◆ Dataset records ◆

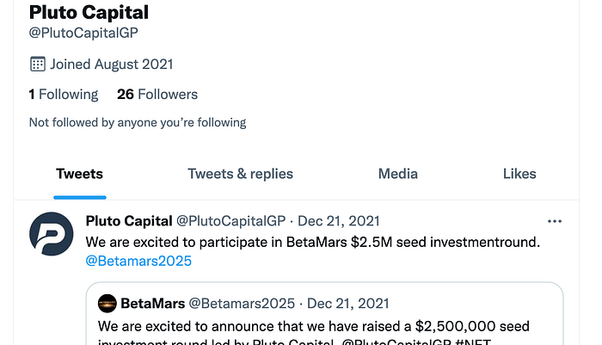Select the Tweets tab
The height and width of the screenshot is (345, 602).
click(x=79, y=174)
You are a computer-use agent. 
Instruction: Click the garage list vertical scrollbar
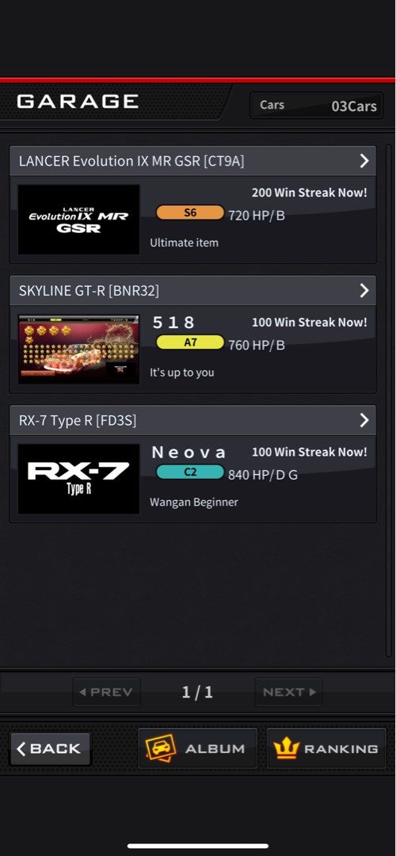click(389, 399)
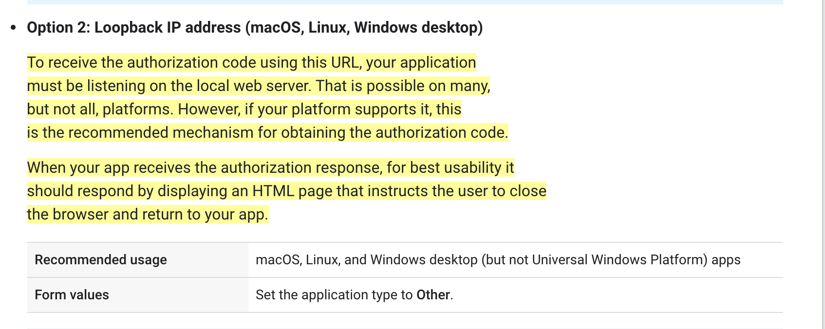The width and height of the screenshot is (825, 329).
Task: Click the words "macOS, Linux, Windows desktop" in heading
Action: (364, 28)
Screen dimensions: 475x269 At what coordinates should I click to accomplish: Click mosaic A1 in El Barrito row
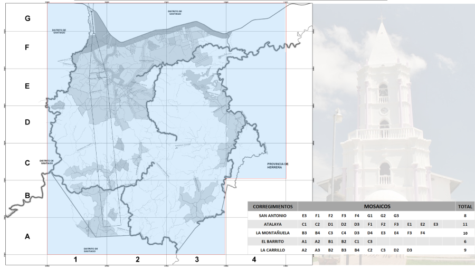click(x=305, y=241)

◆ Exercise details ◆
An exact copy of the lines from the one with "You are a computer-use agent." through the end of the records: produce that and nothing more, leaving out the pictures.

◆ Answer ◆
You are a computer-use agent. 
Instruction: Click the garage list vertical scrollbar
click(389, 399)
The width and height of the screenshot is (825, 329).
Task: Click the words "macOS, Linux, Windows desktop" in heading
Action: (364, 28)
Screen dimensions: 475x269 At what coordinates should I click to accomplish: Click mosaic A1 in El Barrito row
click(x=305, y=241)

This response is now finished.